The Biden administration’s aggressive scrutiny of mergers may not be discouraging transactions—at least, not yet—but the policies are complicating the M&A process, an antitrust expert said Nov. 30 at Hart Energy’s DUG Appalachia conference in Pittsburgh.
As the oil and gas industry moves through a wave of consolidation, leadership at the Federal Trade Commission (FTC) and the Department of Justice Antitrust Division, which are tasked with enforcing antitrust laws, believe that the last 40 years of enforcement has been too lax, said Ian John, partner in antitrust and competition at the Kirkland & Ellis law firm.
“Essentially, we should be throwing out the last 40 years and going back to the 1960s for enforcement,” John said. The agencies are focusing on the competitive process, but so far have experienced limited success in testing their theories in court.

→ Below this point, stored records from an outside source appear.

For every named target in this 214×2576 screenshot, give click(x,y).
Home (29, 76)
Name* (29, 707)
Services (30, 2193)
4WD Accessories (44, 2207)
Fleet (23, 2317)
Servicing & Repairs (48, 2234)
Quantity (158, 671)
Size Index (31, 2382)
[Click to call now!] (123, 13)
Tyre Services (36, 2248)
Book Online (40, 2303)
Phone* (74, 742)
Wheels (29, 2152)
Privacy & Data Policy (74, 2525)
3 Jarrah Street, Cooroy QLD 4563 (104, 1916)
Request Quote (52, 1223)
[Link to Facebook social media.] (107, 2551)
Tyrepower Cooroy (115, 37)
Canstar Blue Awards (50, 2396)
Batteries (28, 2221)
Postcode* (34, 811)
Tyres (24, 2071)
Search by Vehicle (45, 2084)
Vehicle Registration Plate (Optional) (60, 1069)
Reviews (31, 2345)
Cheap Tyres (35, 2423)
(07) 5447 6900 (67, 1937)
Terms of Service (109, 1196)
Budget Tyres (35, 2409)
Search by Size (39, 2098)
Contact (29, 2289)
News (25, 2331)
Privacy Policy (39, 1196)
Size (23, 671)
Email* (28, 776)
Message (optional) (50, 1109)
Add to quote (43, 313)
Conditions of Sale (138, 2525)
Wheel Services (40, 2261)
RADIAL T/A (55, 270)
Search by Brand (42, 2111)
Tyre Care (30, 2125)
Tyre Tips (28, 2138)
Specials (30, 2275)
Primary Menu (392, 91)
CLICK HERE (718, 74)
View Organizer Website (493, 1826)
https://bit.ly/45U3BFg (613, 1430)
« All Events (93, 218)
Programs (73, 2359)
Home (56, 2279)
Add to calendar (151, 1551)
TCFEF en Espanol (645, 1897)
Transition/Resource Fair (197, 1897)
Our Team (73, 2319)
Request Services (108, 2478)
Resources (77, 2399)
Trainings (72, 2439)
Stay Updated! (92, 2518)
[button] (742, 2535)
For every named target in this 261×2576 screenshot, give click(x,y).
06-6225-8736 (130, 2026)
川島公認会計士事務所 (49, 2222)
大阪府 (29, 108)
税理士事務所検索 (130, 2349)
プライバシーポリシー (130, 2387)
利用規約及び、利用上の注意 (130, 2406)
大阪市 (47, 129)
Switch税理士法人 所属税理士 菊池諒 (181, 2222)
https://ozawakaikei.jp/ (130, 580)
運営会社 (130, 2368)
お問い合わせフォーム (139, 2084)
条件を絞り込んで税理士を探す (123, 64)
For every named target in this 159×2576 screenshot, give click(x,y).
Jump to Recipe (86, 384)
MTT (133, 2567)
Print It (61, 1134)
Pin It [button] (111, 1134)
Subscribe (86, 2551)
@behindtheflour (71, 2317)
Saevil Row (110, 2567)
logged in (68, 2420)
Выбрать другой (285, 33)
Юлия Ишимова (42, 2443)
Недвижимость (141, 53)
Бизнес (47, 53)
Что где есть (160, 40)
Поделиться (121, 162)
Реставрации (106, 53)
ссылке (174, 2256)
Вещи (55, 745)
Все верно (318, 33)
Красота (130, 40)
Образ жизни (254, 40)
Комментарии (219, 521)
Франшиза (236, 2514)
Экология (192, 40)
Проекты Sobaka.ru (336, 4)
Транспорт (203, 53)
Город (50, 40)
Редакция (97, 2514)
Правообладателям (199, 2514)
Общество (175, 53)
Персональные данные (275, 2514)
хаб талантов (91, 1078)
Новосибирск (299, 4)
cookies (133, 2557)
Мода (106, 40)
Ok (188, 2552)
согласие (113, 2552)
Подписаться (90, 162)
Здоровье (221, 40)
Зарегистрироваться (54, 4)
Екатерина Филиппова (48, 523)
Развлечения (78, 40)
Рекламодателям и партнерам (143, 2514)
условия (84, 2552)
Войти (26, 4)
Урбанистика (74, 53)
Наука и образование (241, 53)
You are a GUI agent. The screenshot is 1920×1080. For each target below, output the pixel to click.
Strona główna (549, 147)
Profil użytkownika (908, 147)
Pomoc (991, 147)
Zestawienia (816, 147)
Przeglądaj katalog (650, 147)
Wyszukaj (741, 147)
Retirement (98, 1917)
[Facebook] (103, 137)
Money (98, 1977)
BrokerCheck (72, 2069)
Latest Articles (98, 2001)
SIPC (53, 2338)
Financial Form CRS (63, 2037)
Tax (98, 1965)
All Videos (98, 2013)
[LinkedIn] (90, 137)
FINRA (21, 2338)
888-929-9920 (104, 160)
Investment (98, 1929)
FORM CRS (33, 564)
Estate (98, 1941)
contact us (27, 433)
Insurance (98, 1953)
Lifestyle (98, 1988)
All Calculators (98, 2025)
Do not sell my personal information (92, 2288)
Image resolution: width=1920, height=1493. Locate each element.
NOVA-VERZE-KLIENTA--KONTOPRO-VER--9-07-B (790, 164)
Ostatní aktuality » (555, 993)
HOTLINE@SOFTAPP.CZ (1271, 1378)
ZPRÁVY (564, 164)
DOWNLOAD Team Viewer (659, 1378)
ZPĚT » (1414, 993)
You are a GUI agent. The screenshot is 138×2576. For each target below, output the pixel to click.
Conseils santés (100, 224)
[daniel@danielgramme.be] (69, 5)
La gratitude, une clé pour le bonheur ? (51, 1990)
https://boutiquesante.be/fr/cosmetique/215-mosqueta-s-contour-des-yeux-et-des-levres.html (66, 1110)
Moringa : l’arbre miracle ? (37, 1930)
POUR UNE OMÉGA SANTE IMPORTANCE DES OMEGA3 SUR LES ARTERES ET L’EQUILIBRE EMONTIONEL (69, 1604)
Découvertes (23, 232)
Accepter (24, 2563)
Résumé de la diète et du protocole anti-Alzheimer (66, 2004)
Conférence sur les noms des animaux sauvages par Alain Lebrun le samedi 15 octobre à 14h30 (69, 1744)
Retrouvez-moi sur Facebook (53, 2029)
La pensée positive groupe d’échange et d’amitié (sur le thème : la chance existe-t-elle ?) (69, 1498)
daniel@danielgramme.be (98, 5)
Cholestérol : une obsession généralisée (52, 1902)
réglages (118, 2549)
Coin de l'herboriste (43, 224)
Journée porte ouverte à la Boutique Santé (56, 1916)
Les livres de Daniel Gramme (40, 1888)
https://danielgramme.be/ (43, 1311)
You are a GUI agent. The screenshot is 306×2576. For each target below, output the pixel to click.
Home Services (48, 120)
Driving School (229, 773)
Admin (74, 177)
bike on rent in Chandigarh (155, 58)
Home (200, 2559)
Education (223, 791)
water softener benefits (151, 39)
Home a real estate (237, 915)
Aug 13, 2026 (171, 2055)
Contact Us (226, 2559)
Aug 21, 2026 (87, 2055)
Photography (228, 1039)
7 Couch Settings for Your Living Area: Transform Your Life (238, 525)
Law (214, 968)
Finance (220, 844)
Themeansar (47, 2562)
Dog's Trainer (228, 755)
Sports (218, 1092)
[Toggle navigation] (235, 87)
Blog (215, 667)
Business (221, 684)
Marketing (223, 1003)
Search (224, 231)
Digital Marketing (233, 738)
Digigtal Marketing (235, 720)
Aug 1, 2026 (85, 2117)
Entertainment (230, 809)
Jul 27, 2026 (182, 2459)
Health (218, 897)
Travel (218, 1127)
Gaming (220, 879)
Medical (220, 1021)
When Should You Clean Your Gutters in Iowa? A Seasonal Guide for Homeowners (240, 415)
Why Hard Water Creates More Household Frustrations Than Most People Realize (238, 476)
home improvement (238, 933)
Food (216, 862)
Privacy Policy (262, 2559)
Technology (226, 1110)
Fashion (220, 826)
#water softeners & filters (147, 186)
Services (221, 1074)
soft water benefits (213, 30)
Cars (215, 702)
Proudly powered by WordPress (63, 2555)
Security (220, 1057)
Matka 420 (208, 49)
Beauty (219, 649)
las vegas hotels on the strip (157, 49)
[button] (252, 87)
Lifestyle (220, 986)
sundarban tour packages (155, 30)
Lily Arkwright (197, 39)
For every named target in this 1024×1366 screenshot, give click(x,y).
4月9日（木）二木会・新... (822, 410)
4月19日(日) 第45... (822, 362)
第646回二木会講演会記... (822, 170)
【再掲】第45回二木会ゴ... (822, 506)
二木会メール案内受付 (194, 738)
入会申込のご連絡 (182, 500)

In July, FTC Chair Lina Khan said that, in the commission’s proposed merger guidelines, “we will consider not just competition between players offering similar services, but also competition from firms whose offerings could replace or disintermediate an existing platform.”
But while consolidation can lessen competition, it can also enhance efficiencies. In the case of the energy industry, that can aid in the quest for cleaner fuels.
Earlier in the day, Toby Rice, CEO of gas producer EQT Corp., said his company’s acquisition and absorption of Tug Hill and XcL Midstream brought more than just cost savings and increased inventory.
“We’re going to make the energy they produce cleaner by incorporating them into our ‘Net Zero by 2025 Scope 1 and 2 plans,” Rice told conference attendees.
Averse to remedies
The agencies, which put the $5.2 billion Tug Hill deal under the antitrust microscope before approving the acquisition in August, took a narrow approach departing from processes undertaken in previous administrations.
“The agencies, especially at the Department of Justice, have said they’re not in the merger clearance business, they’re not in the merger shaping business, they’re in the law enforcement business,” John said. “They have been less willing to engage in the types of discussions that lead to merger remedies.”
In the Tug Hill case, there was no allegation that the deal lessened competition. Instead, the FTC objected to Quantum Capital Group, which purchased shares of EQT, gaining the right to appoint members of EQT’s board of directors. The issue centered around Quantum’s ownership of other assets in the Appalachian Basin and being a provider of financing to other entities in the basin.
Quantum agreed to give up its right to appoint a seat on EQT’s board and sell down its ownership of EQT stock. Following that agreement, the deal was approved.
But the feds have not always pursued remedies, and that approach has not always gone over well with federal judges. In one case, John said, a judge admonished Justice Department lawyers for filing a complaint and trying to scuttle a merger in court without making any attempt to reach a settlement. The lawyers went back to the table and were able to settle the case without litigation, allowing the deal to go through.
Pressure on private equity
John also took issue with the agencies’ approach to private equity.
“Both agencies have given a couple of speeches where they have painted private equity as a business model of: acquire, strip down the acquired assets and then resell,” he said. “I do a lot of work with private equity clients. That’s not the experience that I’ve had. As a matter of fact, I think it’s almost the opposite—acquire, grow and then sell.”
The FTC’s biggest private equity target has been U.S. Anesthesia Partners and the private equity firm Welsh, Carson, Anderson & Stowe. In a September lawsuit filed in Houston, Texas, the government said the private equity firm was rolling up all of the major anesthesiology practices in Texas.
“This is a pretty common roll-up strategy, and some of the big private equity companies must be wondering if more FTC complaints are coming,” Loren Adler, associate director of the Brookings Schaeffer Initiative on Health Policy, told Fortune. “If the FTC is successful in court, it will have a chilling effect.”
While the targeted private equity firm operates in health care, energy attorneys like John are keeping an eye on the proceedings.
“They claim that the pattern of acquisitions was itself illegal,” he said of the Welsh, Carson suit. “It’s the first and only time that a claim has been brought on that theory. We’ll watch and see what happens.”
John does not expect the FTC’s new merger guidelines to take effect before fourth quarter 2024, and not without changes to the current text. He does, however, expect challenges when it does go into effect.
“The new rule will certainly be more challenging to prepare filings than it has been in the past,” he said. “Particularly for smaller transactions … those kinds of burdens might be a little much for particularly smaller players, and that might chill some deal activity just because of the process alone.”